• The exercise
Pull out every one of the lines below that contains the string "perform". Case counts.
◆ ◆ ◆ ◆ ◆
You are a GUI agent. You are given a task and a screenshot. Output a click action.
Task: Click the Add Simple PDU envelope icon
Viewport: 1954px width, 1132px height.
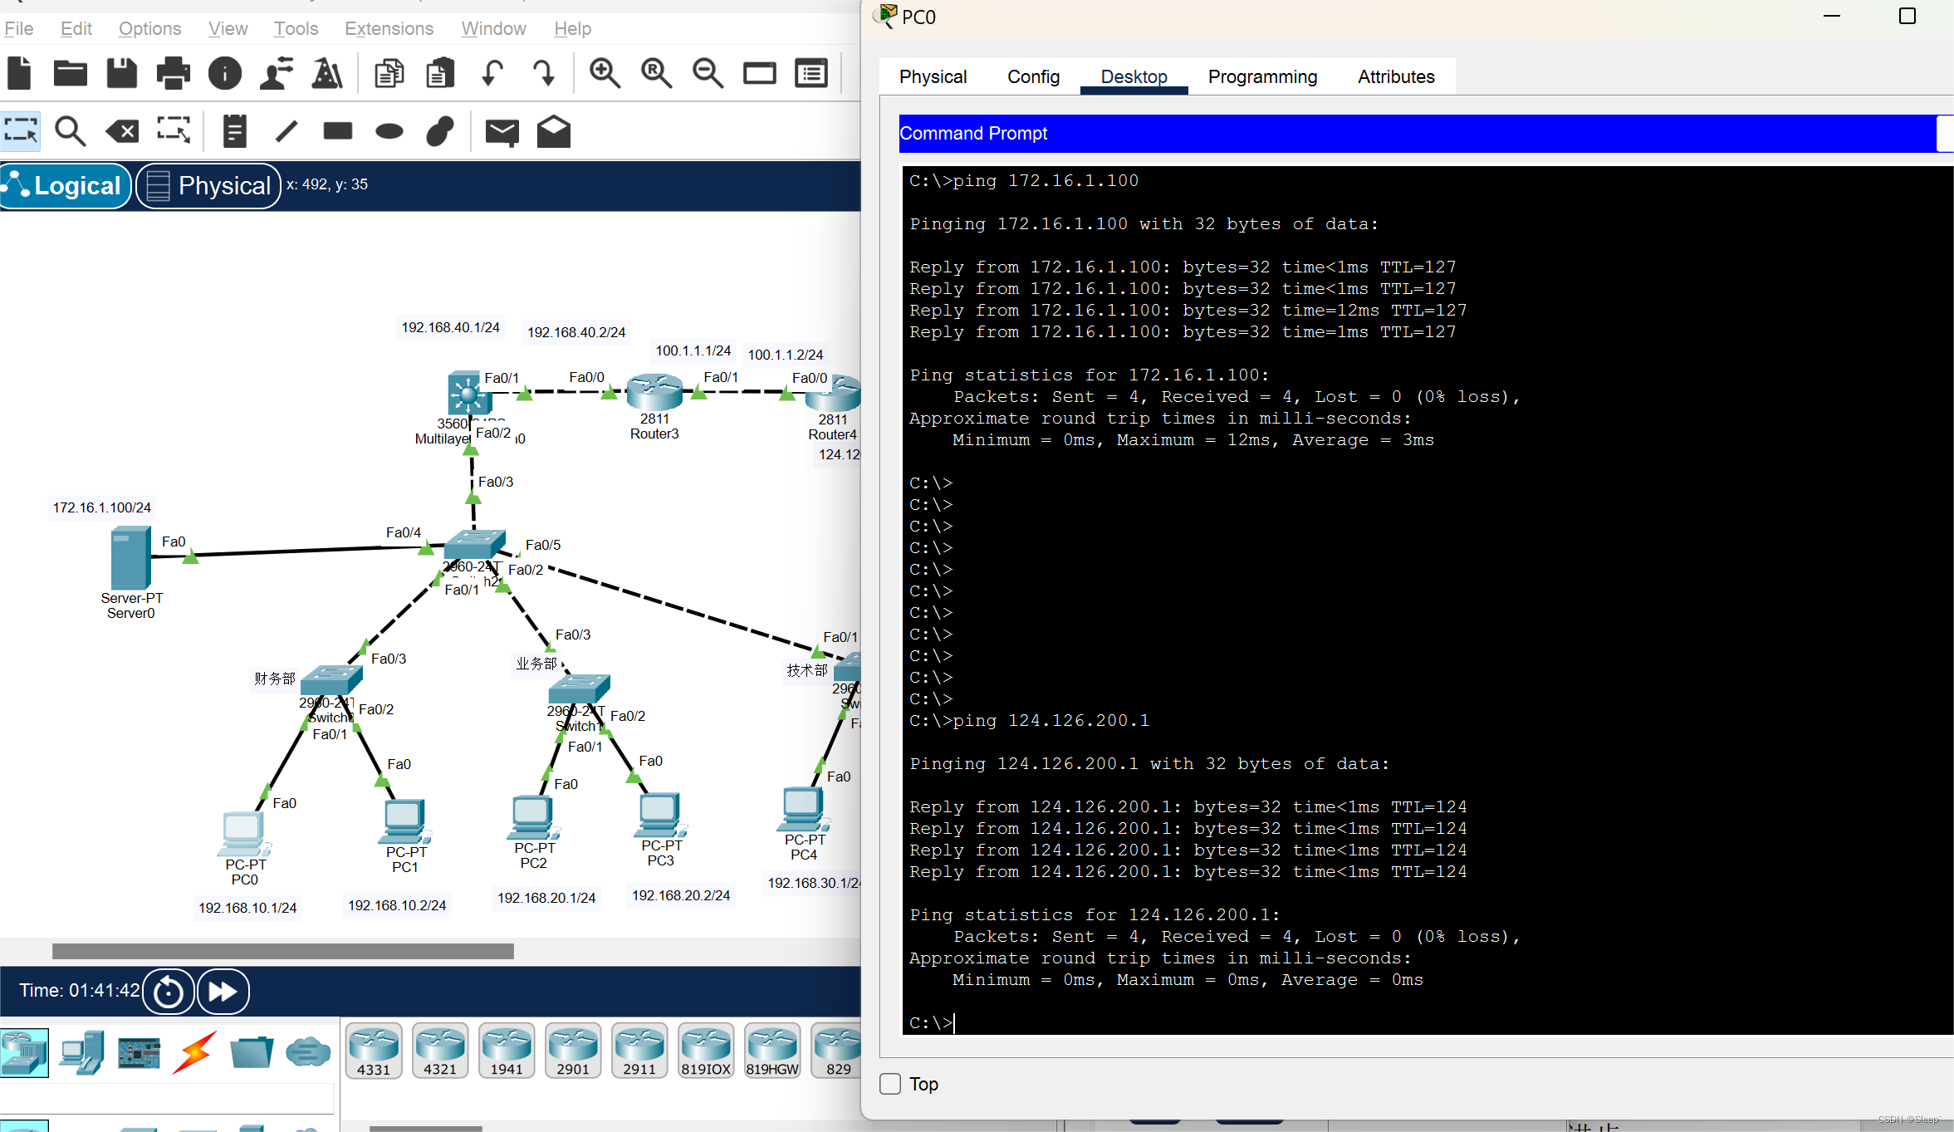point(502,131)
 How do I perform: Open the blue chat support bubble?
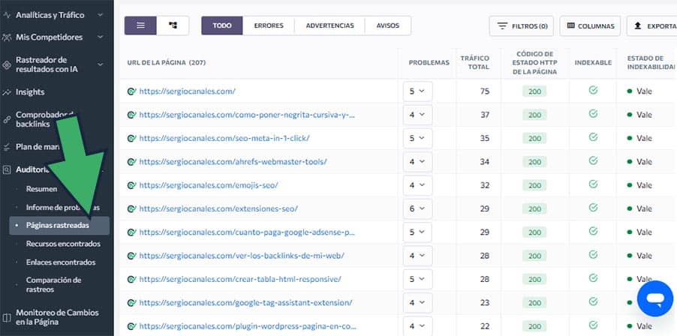654,299
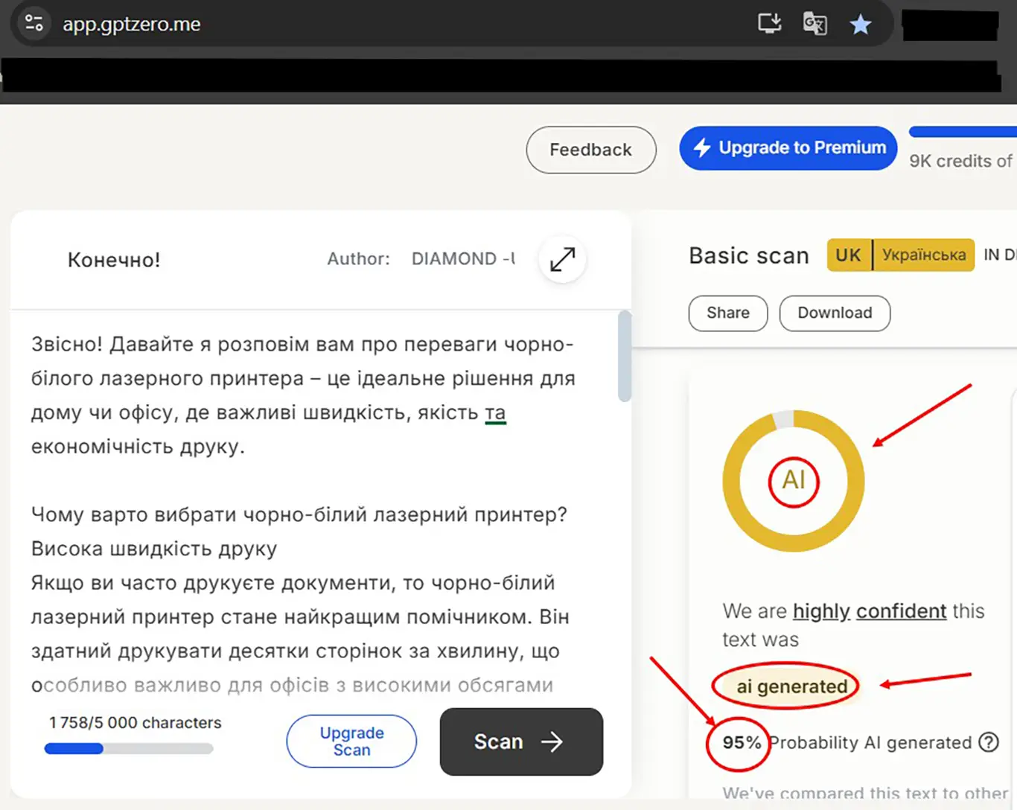Open the Google Translate page icon

[x=814, y=24]
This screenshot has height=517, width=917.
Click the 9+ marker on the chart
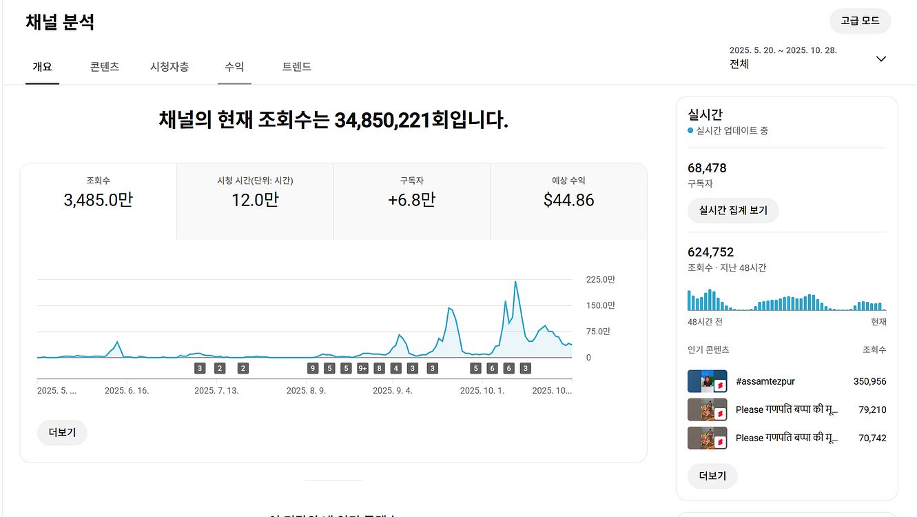tap(362, 368)
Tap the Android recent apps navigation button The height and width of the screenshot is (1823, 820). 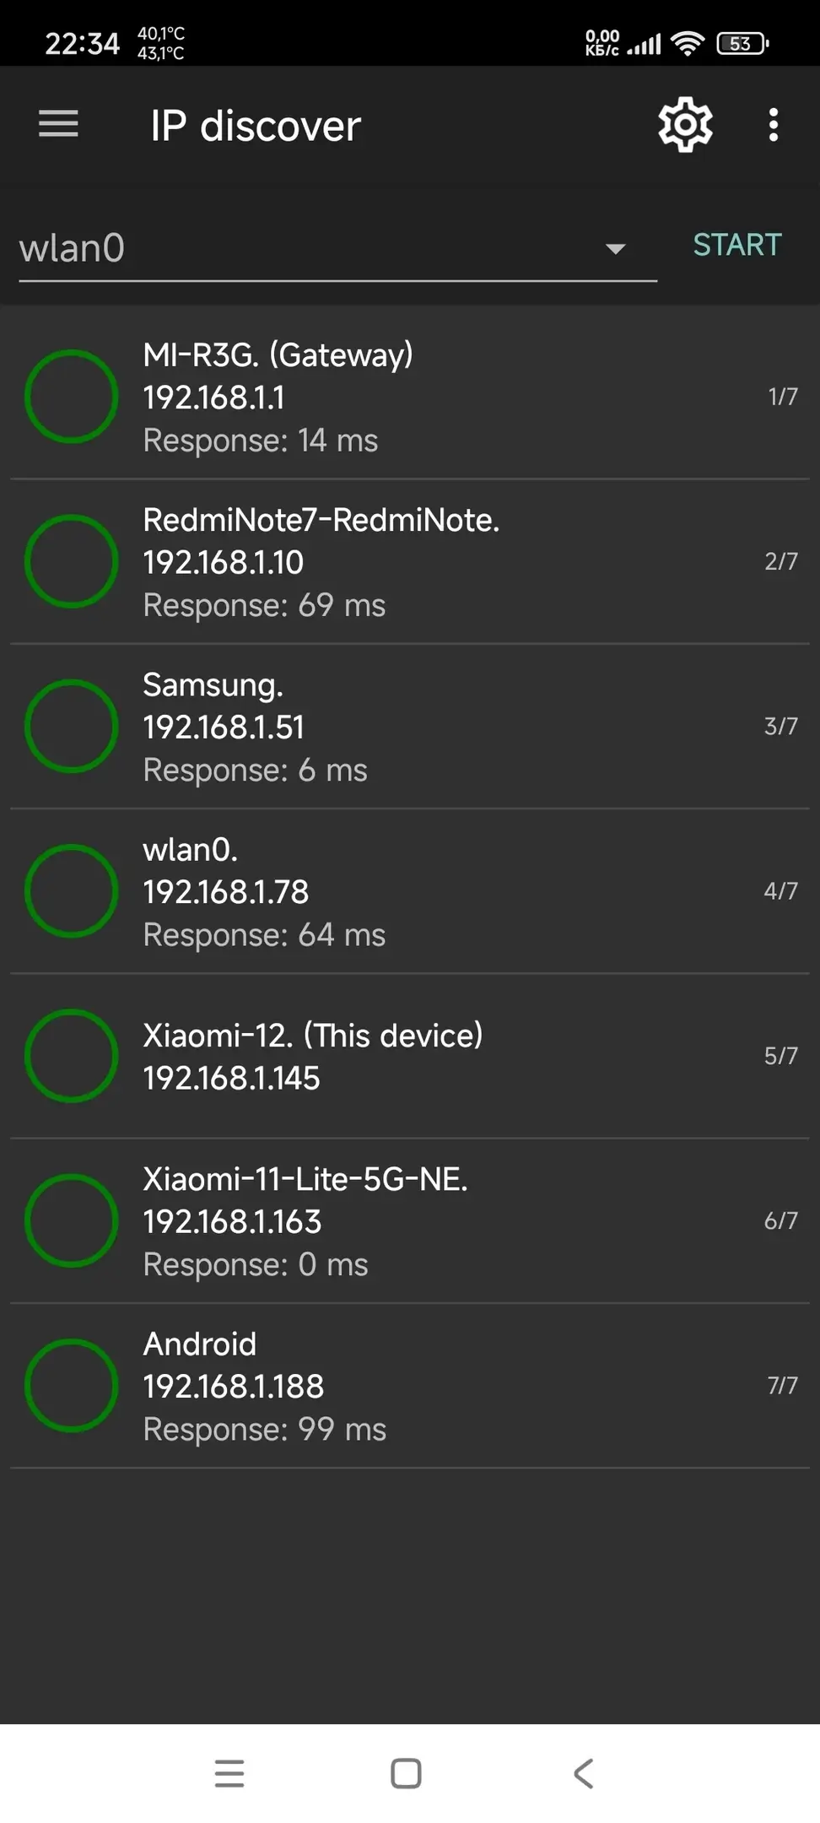(x=229, y=1773)
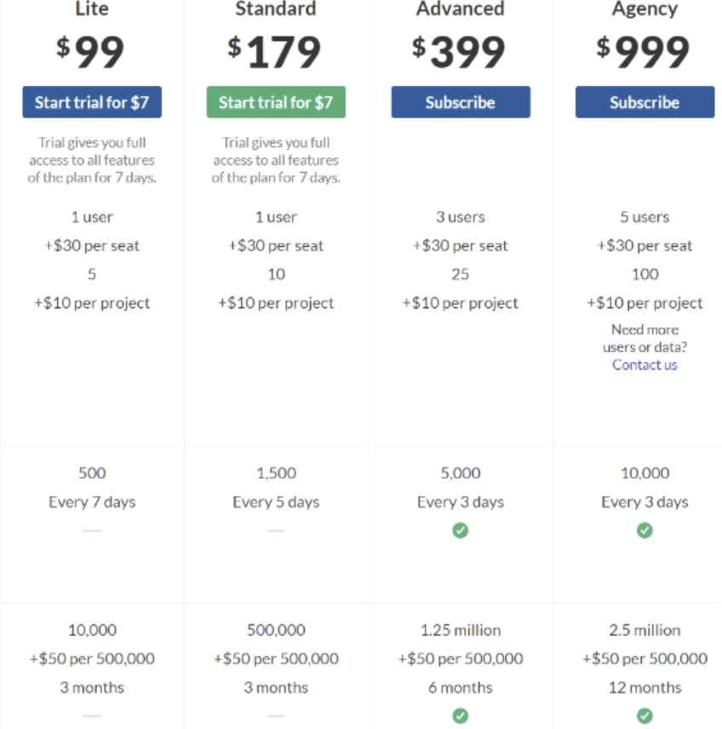This screenshot has height=729, width=722.
Task: Click green checkmark below Agency 12 months
Action: 645,716
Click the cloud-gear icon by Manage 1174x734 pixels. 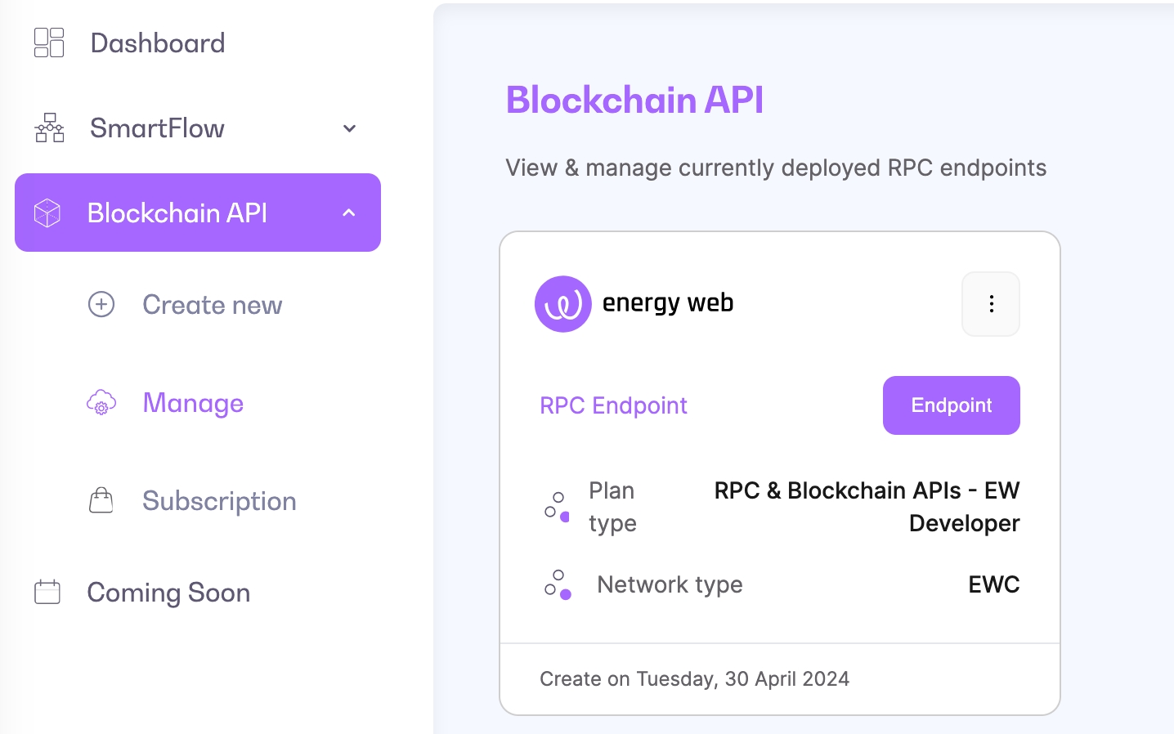click(101, 403)
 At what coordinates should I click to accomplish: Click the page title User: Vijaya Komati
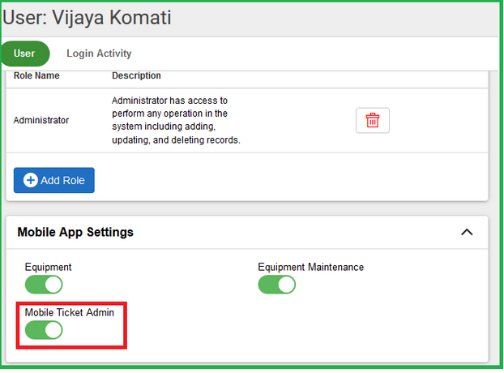click(x=88, y=17)
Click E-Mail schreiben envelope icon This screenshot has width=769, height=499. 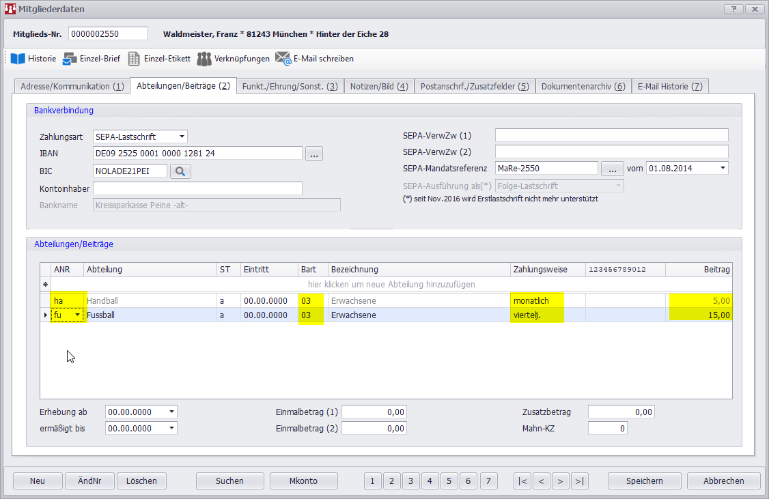coord(283,59)
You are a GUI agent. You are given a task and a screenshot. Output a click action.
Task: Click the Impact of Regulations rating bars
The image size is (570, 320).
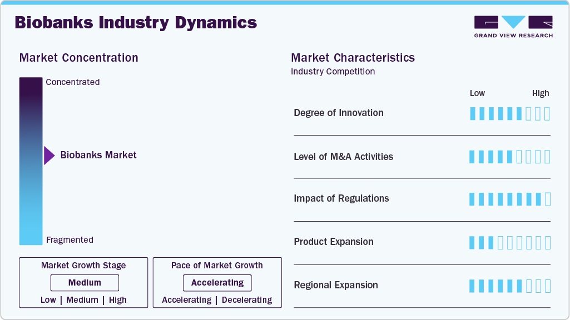click(509, 199)
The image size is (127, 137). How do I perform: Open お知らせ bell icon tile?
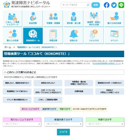click(x=74, y=36)
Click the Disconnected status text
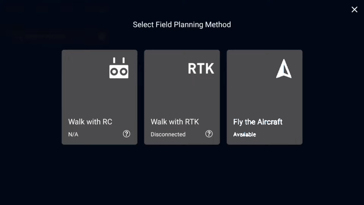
◆ ◆ ◆ ◆ ◆
• Correct output
 How do I perform: Open the blue chat support bubble?
The image size is (127, 137). How do I perform: Open お知らせ bell icon tile?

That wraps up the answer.